From the first line of the data through the line containing "This screenshot has height=781, width=1568.", transcribe each line exactly. Pictures do not belong in the copy.

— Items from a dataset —
[Start of Attachment]

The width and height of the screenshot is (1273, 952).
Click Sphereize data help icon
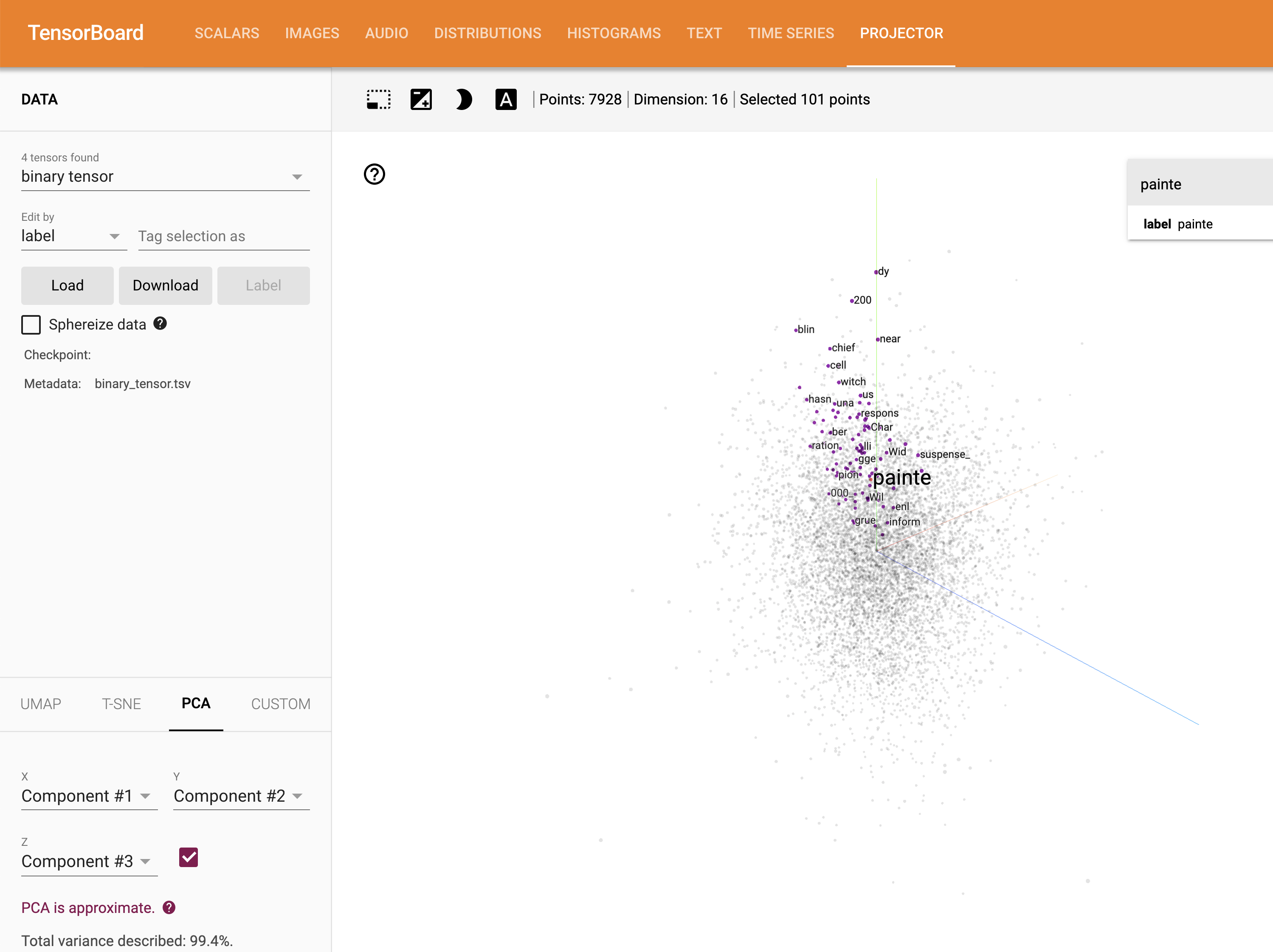(160, 324)
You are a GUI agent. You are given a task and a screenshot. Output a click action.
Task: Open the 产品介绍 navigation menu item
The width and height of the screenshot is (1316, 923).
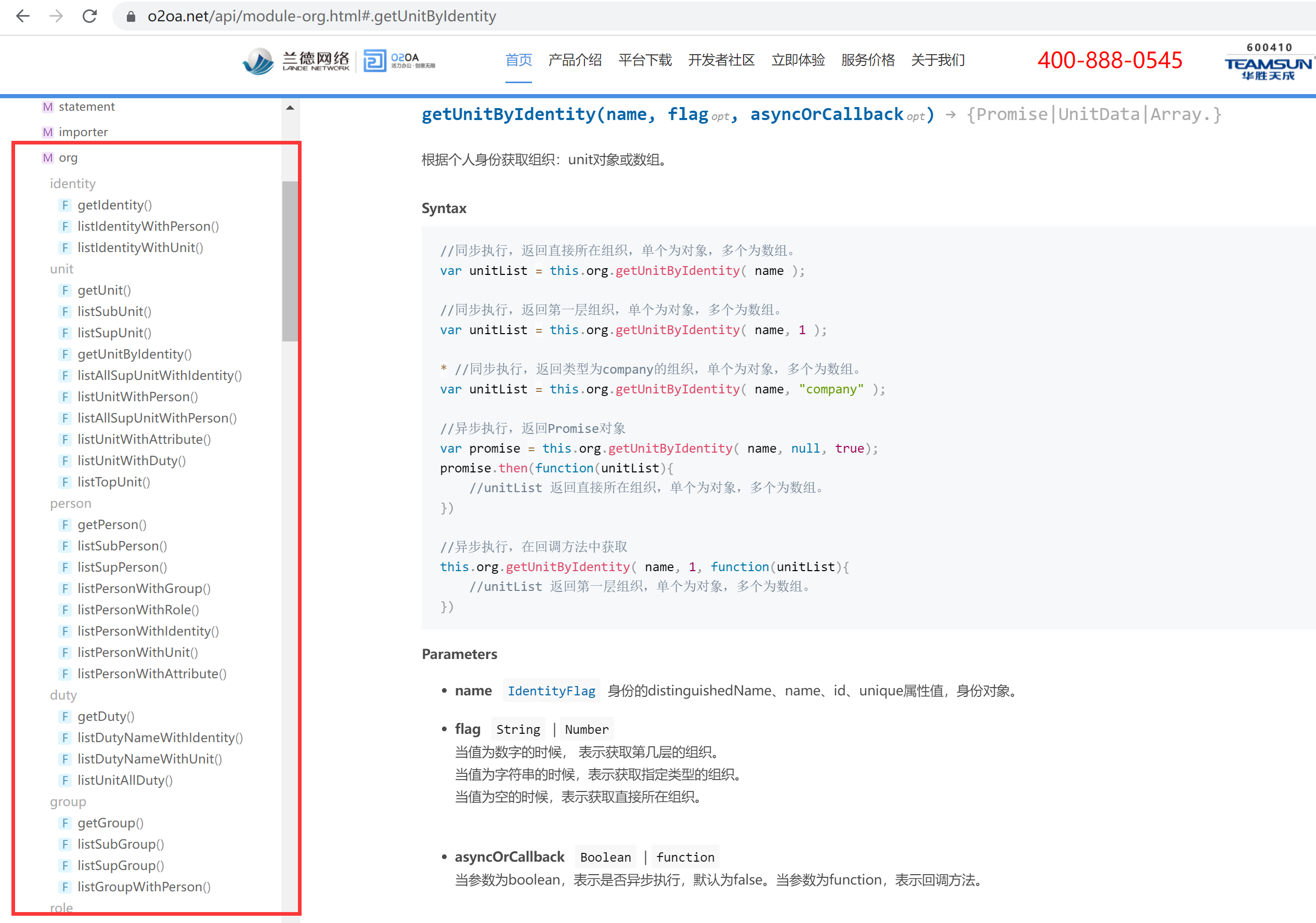point(575,60)
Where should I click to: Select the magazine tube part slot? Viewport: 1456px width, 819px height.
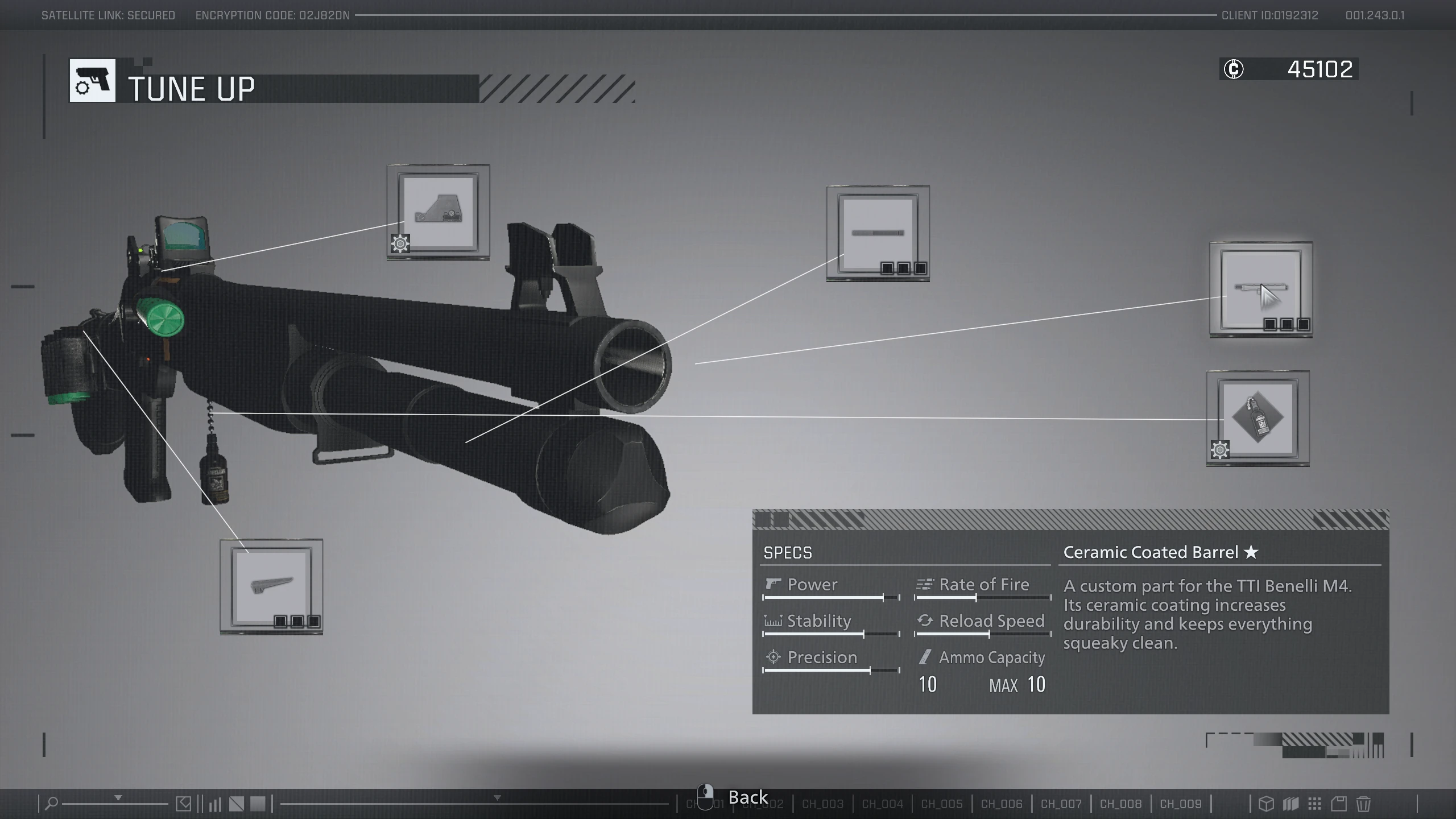pyautogui.click(x=878, y=233)
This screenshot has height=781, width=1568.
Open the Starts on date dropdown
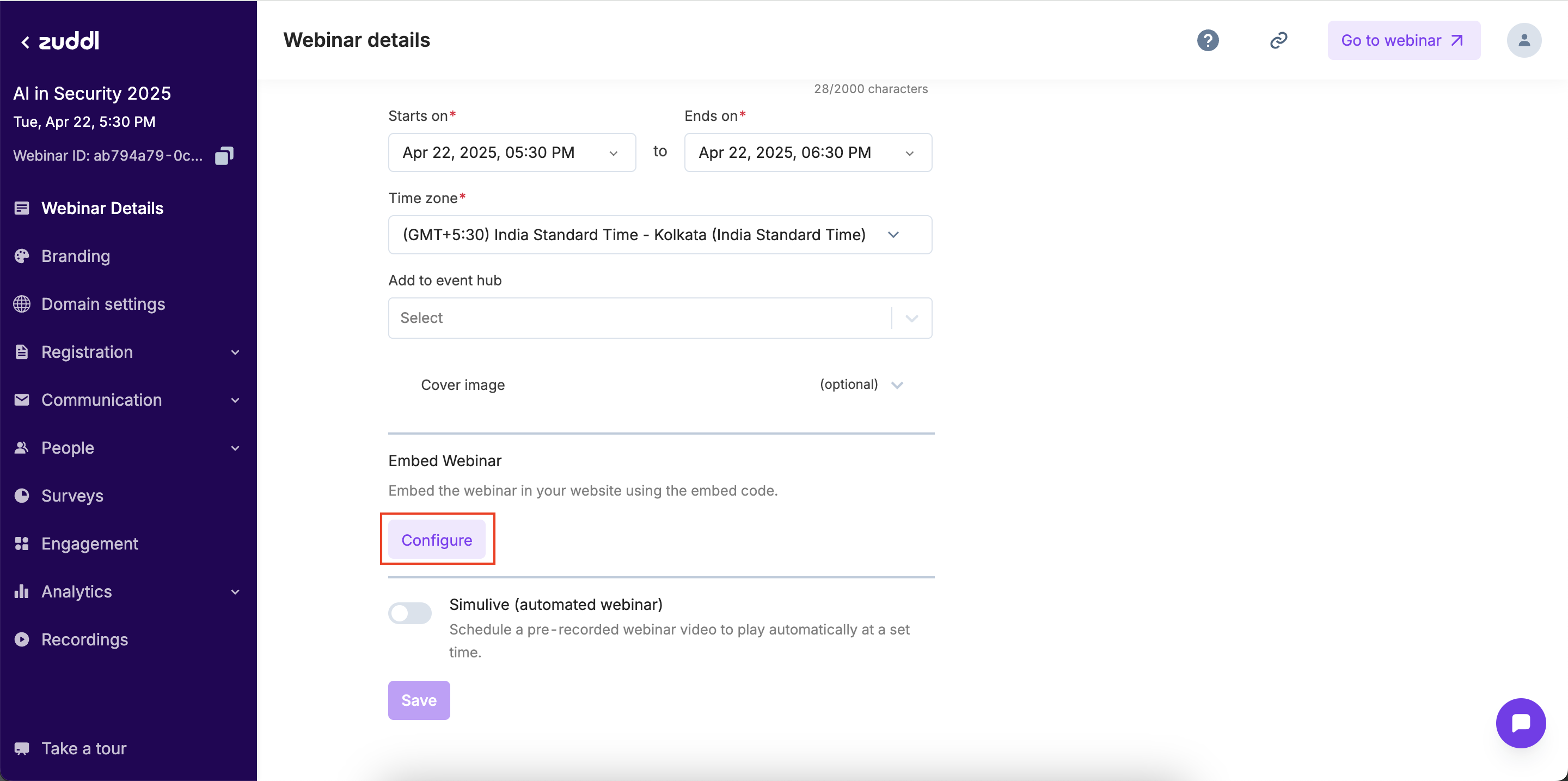click(x=511, y=152)
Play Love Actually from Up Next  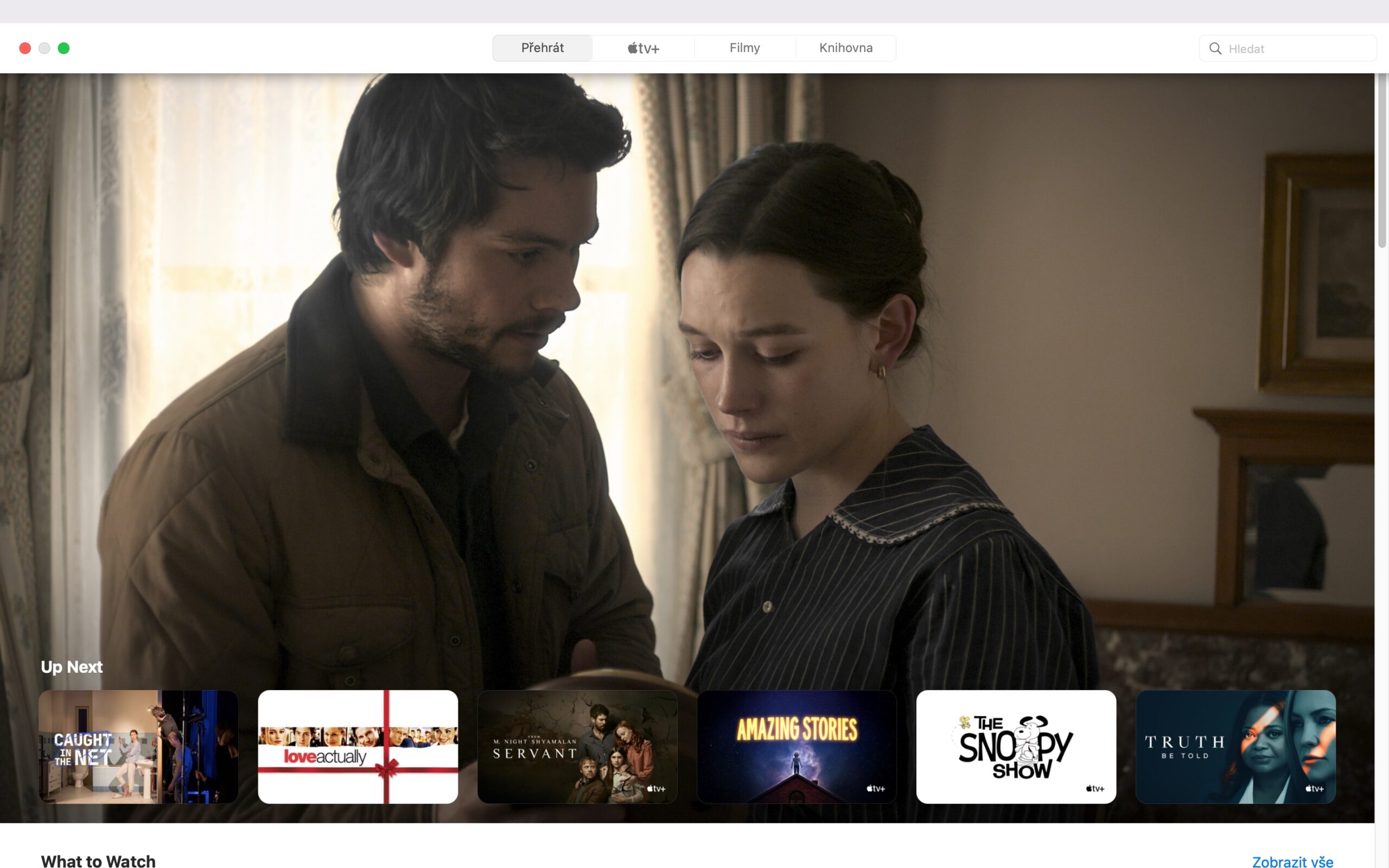pos(358,747)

[End of Attachment]

— Task output —
The width and height of the screenshot is (1273, 952).
Click Sphereize data help icon
(160, 324)
You are a GUI agent. You are given a task and a screenshot. Output a click action.
Task: Open the 产品介绍 navigation menu item
The width and height of the screenshot is (1316, 923).
point(575,60)
Where should I click to: Select the magazine tube part slot? Viewport: 1456px width, 819px height.
pyautogui.click(x=878, y=233)
This screenshot has height=781, width=1568.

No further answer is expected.